Once a youth reaches 18 years of age, he or she is no longer subject to the federal child labor provisions.
16 & 17
Sixteen- and 17-year-olds may be employed for unlimited hours in any occupation other than those declared hazardous by the Secretary of Labor. Examples of equipment declared hazardous and often used by cooks and bakers include power-driven meat processing machines (meat slicers, meat saws, patty forming machines, meat grinders, and meat choppers), commercial mixers and certain power-driven bakery machines. Employees under 18 years of age are not permitted to operate, feed, set-up, adjust, repair, or clean any of these machines. This prohibition includes the hand-washing of the disassembled parts of meat processing machines.
14 & 15
Fourteen- and 15- year-olds may be employed in food preparation, but they may not perform any baking activities and only limited cooking tasks. There are also restrictions on the number of hours and times of day that these minors may be employed. See Fact Sheet # 43 in this series (Child Labor Provisions for Nonagricultural Occupations) for information about these hours standards.

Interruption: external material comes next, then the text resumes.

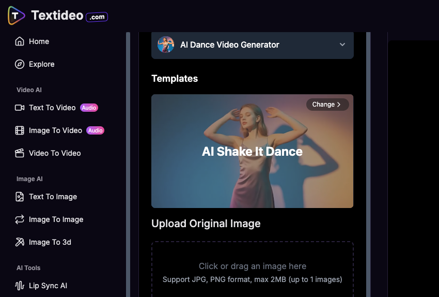This screenshot has width=439, height=297.
Task: Click the dropdown chevron arrow in generator selector
Action: 342,45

Cooking Tasks and 14- and 15-year-olds
- Fourteen- and 15-year-olds may perform only that cooking which involves the use of (1) electric or gas grilles that do not entail cooking over an open flame, and (2) deep fat fryers that are equipped with and utilize devices that automatically lower and raise the baskets into and out of the oil or grease.
- This age group may not cook with NEICO broilers, high speed ovens, rapid broilers, fryolators, rotisseries, pressure cookers, or over open flames.
- This age group may not perform any part of the baking process, such as weighing and mixing ingredients; placing or assembling products in pans or on trays; operating ovens, including convections ovens, toaster ovens, pizza ovens, automatic feeding ovens, and microwave ovens (except those microwave ovens used for warming food as described above); removing items from ovens; placing items on cooling trays; and finishing baked products.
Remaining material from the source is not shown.